You are to implement an efficient positional collection of elements to share a resource.

Question

Use the following case to answer the Question.
Case: You are to implement an efficient positional collection of elements to share a resource. The application will prevent misuse of the resource by providing restricted access only to authorized elements. Elements will only be removed from the front while insertion is at the back.
a.) Identify an Abstract Data Type (ADT) that is right for the case application design. Why?
b.) What are the operations/functions that can be performed on the ADT? (List minimum 5 operations)
c.) List options available for data representation and implementation for the ADT operations (data structure).
d.) For each operation identified in question 2 and based on your implementation preference for the data structure, give the time complexity of each operation.

Summary

Here in the given question, we have to use the following case to identify the Abstract Data Type (ADT). And in the second question, we have to write operations that can be performed on the ADT. And then implementation for the ADT operations. After that give the time complexity of each operation.

Explanation

A) In any queue deletion is done from the starting point. While insertion is done from the endpoint. And this generally happens by the first in first out algorithm. In this, there will be a thought that first is served first that’s why deletion is also starting from the first one. Show the abstract data type that is right for this case application design is a queue.

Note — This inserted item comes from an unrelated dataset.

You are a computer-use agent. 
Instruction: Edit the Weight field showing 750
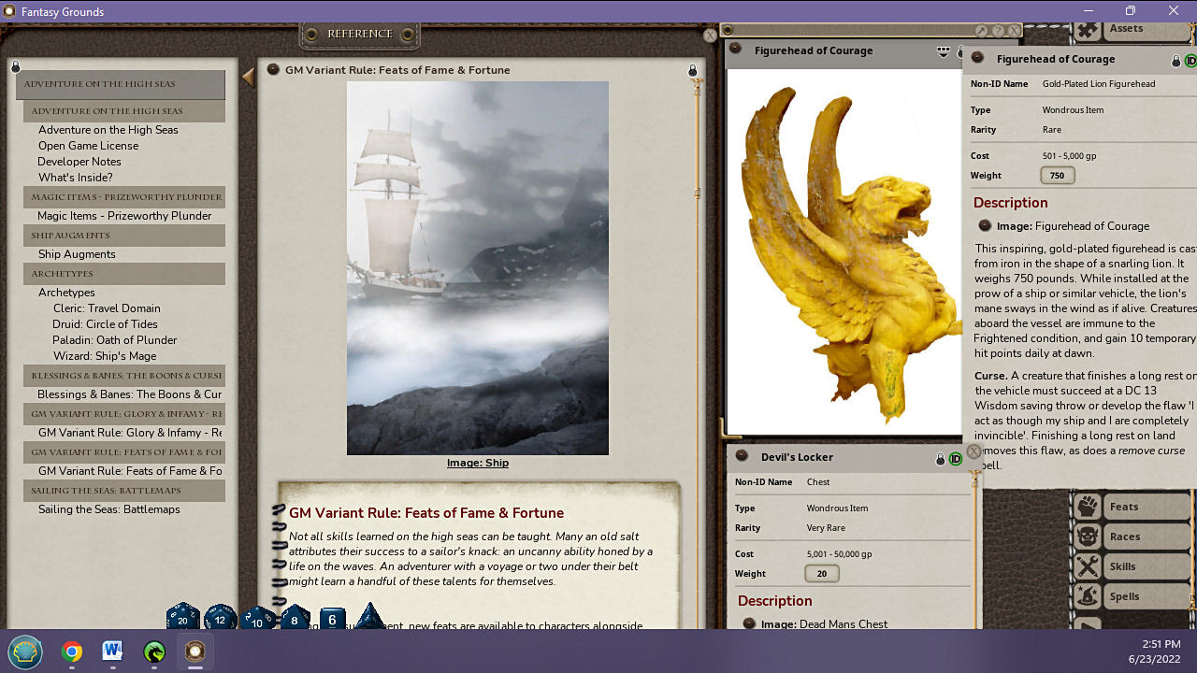tap(1057, 175)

B) The operations/functions that can be performed on an ADT are :

• • Insertion
  • Deletion
  • Display
  • View front element
  • View rear element
  • Search by element value
  • Search by index value

C) Options available for data representation. And implementation for the queue operations are:

• • Dynamic implementation: This means we are going to implement the queue using a linked list.
  • Static implementation: This means we are going to implement the queue using an array.

D) Time complexity of each operation using list implementation for n number of elements is:

• • Insertion: O(1)
  • Deletion: O(1)
  • Display: O(n)
  • View front element: O(1)
  • View rear element: O(1)
  • Search by element value: O(n)
  • Search by index value: O(n)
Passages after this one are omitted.